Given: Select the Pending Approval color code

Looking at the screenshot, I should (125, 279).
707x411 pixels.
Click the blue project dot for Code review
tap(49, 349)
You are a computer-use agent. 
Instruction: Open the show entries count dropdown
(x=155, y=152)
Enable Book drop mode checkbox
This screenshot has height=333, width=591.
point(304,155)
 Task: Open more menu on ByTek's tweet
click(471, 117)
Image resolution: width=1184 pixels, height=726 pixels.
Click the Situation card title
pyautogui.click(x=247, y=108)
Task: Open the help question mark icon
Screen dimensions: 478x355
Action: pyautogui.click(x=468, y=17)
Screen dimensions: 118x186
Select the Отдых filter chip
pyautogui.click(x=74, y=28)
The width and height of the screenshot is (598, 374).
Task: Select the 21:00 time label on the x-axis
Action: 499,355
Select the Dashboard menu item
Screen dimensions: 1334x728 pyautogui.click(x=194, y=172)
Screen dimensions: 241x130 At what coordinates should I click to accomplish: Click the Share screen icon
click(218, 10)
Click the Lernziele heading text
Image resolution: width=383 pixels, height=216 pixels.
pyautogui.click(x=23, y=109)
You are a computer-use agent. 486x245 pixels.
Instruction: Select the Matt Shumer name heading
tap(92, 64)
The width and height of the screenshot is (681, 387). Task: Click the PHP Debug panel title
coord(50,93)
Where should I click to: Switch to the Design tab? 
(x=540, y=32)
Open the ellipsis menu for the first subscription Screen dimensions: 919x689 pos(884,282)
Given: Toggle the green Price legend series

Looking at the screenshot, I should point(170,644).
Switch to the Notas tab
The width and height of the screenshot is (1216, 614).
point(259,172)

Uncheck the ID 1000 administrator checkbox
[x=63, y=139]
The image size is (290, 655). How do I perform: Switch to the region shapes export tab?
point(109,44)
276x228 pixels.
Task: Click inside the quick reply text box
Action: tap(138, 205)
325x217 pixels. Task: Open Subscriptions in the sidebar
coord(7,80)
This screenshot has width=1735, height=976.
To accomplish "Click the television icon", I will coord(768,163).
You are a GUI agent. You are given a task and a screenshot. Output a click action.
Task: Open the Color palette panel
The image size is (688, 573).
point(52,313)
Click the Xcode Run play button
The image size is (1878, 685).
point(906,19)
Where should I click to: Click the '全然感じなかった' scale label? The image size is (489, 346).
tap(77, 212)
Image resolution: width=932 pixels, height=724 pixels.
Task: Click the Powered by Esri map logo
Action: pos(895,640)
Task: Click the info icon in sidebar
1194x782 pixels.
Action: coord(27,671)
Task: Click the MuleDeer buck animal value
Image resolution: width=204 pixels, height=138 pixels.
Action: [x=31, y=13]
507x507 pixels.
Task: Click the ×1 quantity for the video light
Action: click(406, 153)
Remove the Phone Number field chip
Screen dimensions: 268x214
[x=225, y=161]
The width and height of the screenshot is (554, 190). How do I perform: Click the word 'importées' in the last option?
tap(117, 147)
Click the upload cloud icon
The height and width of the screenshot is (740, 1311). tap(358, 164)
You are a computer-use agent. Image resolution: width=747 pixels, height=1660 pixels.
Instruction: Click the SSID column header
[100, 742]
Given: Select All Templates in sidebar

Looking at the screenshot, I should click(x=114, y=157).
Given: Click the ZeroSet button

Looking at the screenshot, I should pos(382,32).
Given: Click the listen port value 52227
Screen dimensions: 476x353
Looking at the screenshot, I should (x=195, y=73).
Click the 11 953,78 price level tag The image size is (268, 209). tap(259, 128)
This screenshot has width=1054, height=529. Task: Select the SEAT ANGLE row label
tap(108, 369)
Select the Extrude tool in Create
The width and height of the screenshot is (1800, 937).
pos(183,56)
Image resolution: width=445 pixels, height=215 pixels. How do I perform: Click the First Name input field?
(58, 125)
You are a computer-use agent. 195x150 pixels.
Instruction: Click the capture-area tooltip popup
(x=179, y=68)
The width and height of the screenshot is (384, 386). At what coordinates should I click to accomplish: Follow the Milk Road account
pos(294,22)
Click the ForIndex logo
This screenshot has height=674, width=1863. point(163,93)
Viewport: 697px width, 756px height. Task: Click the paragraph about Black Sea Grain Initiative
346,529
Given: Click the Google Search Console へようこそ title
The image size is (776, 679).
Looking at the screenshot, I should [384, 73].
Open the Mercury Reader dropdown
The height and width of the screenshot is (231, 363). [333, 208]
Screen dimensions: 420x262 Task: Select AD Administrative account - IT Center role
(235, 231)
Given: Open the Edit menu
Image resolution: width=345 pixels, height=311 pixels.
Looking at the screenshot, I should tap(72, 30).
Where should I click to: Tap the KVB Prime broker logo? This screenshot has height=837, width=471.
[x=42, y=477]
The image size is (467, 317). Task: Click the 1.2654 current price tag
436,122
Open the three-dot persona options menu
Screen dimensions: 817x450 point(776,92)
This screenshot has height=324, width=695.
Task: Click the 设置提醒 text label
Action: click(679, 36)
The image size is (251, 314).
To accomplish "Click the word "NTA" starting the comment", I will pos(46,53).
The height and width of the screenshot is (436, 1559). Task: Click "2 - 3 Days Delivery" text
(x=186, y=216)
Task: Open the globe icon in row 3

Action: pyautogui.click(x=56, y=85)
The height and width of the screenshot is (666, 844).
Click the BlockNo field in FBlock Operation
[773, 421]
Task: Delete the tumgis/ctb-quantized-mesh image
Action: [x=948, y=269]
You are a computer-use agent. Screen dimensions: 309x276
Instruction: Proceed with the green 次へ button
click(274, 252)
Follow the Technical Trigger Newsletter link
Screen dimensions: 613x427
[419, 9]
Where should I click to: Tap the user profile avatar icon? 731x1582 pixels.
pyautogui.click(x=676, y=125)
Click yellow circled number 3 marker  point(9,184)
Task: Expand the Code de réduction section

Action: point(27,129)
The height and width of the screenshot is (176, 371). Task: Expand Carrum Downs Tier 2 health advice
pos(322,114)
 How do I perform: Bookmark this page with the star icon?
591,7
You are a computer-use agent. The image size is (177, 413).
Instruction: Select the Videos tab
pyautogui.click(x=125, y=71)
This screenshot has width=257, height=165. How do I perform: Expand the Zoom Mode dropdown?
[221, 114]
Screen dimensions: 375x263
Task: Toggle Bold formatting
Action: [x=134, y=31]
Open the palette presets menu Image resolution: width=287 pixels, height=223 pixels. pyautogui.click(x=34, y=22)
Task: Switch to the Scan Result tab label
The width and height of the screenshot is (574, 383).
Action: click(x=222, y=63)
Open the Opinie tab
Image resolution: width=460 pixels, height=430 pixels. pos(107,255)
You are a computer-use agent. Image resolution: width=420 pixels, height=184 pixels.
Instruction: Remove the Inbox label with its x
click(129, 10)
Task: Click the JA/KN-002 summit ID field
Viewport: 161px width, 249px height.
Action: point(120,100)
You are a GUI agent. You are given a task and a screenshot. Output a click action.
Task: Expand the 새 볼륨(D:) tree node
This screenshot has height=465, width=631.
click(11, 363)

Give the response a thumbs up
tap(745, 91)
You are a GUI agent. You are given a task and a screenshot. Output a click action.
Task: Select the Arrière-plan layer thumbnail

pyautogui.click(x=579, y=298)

About this task: Restate the entries above, keeping every word intact.

The answer:
Given: Select the Pending Approval color code

Looking at the screenshot, I should (125, 279).
707x411 pixels.
Click the blue project dot for Code review
tap(49, 349)
You are a computer-use agent. 
Instruction: Open the show entries count dropdown
(x=155, y=152)
Enable Book drop mode checkbox
This screenshot has height=333, width=591.
point(304,155)
 Task: Open more menu on ByTek's tweet
click(471, 117)
Image resolution: width=1184 pixels, height=726 pixels.
Click the Situation card title
pyautogui.click(x=247, y=108)
Task: Open the help question mark icon
Screen dimensions: 478x355
Action: pyautogui.click(x=468, y=17)
Screen dimensions: 118x186
Select the Отдых filter chip
pyautogui.click(x=74, y=28)
The width and height of the screenshot is (598, 374).
Task: Select the 21:00 time label on the x-axis
Action: 499,355
Select the Dashboard menu item
Screen dimensions: 1334x728 pyautogui.click(x=194, y=172)
Screen dimensions: 241x130 At what coordinates should I click to accomplish: Click the Share screen icon
click(218, 10)
Click the Lernziele heading text
Image resolution: width=383 pixels, height=216 pixels.
pyautogui.click(x=23, y=109)
You are a computer-use agent. 486x245 pixels.
Instruction: Select the Matt Shumer name heading
tap(92, 64)
The width and height of the screenshot is (681, 387). Task: Click the PHP Debug panel title
coord(50,93)
Where should I click to: Switch to the Design tab? 
(x=540, y=32)
Open the ellipsis menu for the first subscription Screen dimensions: 919x689 pos(884,282)
Given: Toggle the green Price legend series

Looking at the screenshot, I should point(170,644).
Switch to the Notas tab
The width and height of the screenshot is (1216, 614).
point(259,172)

Uncheck the ID 1000 administrator checkbox
[x=63, y=139]
The image size is (290, 655). How do I perform: Switch to the region shapes export tab?
point(109,44)
276x228 pixels.
Task: Click inside the quick reply text box
Action: tap(138, 205)
325x217 pixels. Task: Open Subscriptions in the sidebar
coord(7,80)
This screenshot has width=1735, height=976.
To accomplish "Click the television icon", I will coord(768,163).
You are a GUI agent. You are given a task and a screenshot. Output a click action.
Task: Open the Color palette panel
The image size is (688, 573).
point(52,313)
Click the Xcode Run play button
The image size is (1878, 685).
point(906,19)
Where should I click to: Click the '全然感じなかった' scale label? The image size is (489, 346).
tap(77, 212)
Image resolution: width=932 pixels, height=724 pixels.
Task: Click the Powered by Esri map logo
Action: pos(895,640)
Task: Click the info icon in sidebar
1194x782 pixels.
Action: coord(27,671)
Task: Click the MuleDeer buck animal value
Image resolution: width=204 pixels, height=138 pixels.
Action: [x=31, y=13]
507x507 pixels.
Task: Click the ×1 quantity for the video light
Action: click(406, 153)
Remove the Phone Number field chip
Screen dimensions: 268x214
[x=225, y=161]
The width and height of the screenshot is (554, 190). How do I perform: Click the word 'importées' in the last option?
tap(117, 147)
Click the upload cloud icon
The height and width of the screenshot is (740, 1311). tap(358, 164)
You are a computer-use agent. Image resolution: width=747 pixels, height=1660 pixels.
Instruction: Click the SSID column header
[100, 742]
Given: Select All Templates in sidebar

Looking at the screenshot, I should click(x=114, y=157).
Given: Click the ZeroSet button

Looking at the screenshot, I should pos(382,32).
Given: Click the listen port value 52227
Screen dimensions: 476x353
Looking at the screenshot, I should (x=195, y=73).
Click the 11 953,78 price level tag The image size is (268, 209). tap(259, 128)
This screenshot has width=1054, height=529. Task: Select the SEAT ANGLE row label
tap(108, 369)
Select the Extrude tool in Create
The width and height of the screenshot is (1800, 937).
pos(183,56)
Image resolution: width=445 pixels, height=215 pixels. How do I perform: Click the First Name input field?
(58, 125)
You are a computer-use agent. 195x150 pixels.
Instruction: Click the capture-area tooltip popup
(x=179, y=68)
The width and height of the screenshot is (384, 386). At what coordinates should I click to accomplish: Follow the Milk Road account
pos(294,22)
Click the ForIndex logo
This screenshot has height=674, width=1863. point(163,93)
Viewport: 697px width, 756px height. Task: Click the paragraph about Black Sea Grain Initiative
346,529
Given: Click the Google Search Console へようこそ title
The image size is (776, 679).
Looking at the screenshot, I should [384, 73].
Open the Mercury Reader dropdown
The height and width of the screenshot is (231, 363). [333, 208]
Screen dimensions: 420x262 Task: Select AD Administrative account - IT Center role
(235, 231)
Given: Open the Edit menu
Image resolution: width=345 pixels, height=311 pixels.
Looking at the screenshot, I should tap(72, 30).
Where should I click to: Tap the KVB Prime broker logo? This screenshot has height=837, width=471.
[x=42, y=477]
The image size is (467, 317). Task: Click the 1.2654 current price tag
436,122
Open the three-dot persona options menu
Screen dimensions: 817x450 point(776,92)
This screenshot has height=324, width=695.
Task: Click the 设置提醒 text label
Action: click(679, 36)
The image size is (251, 314).
To accomplish "Click the word "NTA" starting the comment", I will pos(46,53).
The height and width of the screenshot is (436, 1559). Task: Click "2 - 3 Days Delivery" text
(x=186, y=216)
Task: Open the globe icon in row 3

Action: pyautogui.click(x=56, y=85)
The height and width of the screenshot is (666, 844).
Click the BlockNo field in FBlock Operation
[773, 421]
Task: Delete the tumgis/ctb-quantized-mesh image
Action: [x=948, y=269]
You are a computer-use agent. Screen dimensions: 309x276
Instruction: Proceed with the green 次へ button
click(274, 252)
Follow the Technical Trigger Newsletter link
Screen dimensions: 613x427
[419, 9]
Where should I click to: Tap the user profile avatar icon? 731x1582 pixels.
pyautogui.click(x=676, y=125)
Click yellow circled number 3 marker  point(9,184)
Task: Expand the Code de réduction section

Action: point(27,129)
The height and width of the screenshot is (176, 371). Task: Expand Carrum Downs Tier 2 health advice
pos(322,114)
 How do I perform: Bookmark this page with the star icon?
591,7
You are a computer-use agent. The image size is (177, 413).
Instruction: Select the Videos tab
pyautogui.click(x=125, y=71)
This screenshot has width=257, height=165. How do I perform: Expand the Zoom Mode dropdown?
[221, 114]
Screen dimensions: 375x263
Task: Toggle Bold formatting
Action: [x=134, y=31]
Open the palette presets menu Image resolution: width=287 pixels, height=223 pixels. pyautogui.click(x=34, y=22)
Task: Switch to the Scan Result tab label
The width and height of the screenshot is (574, 383).
Action: click(x=222, y=63)
Open the Opinie tab
Image resolution: width=460 pixels, height=430 pixels. pos(107,255)
You are a computer-use agent. Image resolution: width=420 pixels, height=184 pixels.
Instruction: Remove the Inbox label with its x
click(129, 10)
Task: Click the JA/KN-002 summit ID field
Viewport: 161px width, 249px height.
Action: point(120,100)
You are a GUI agent. You are given a task and a screenshot. Output a click action.
Task: Expand the 새 볼륨(D:) tree node
This screenshot has height=465, width=631.
click(11, 363)

Give the response a thumbs up
tap(745, 91)
You are a GUI agent. You are given a task and a screenshot. Output a click action.
Task: Select the Arrière-plan layer thumbnail

pyautogui.click(x=579, y=298)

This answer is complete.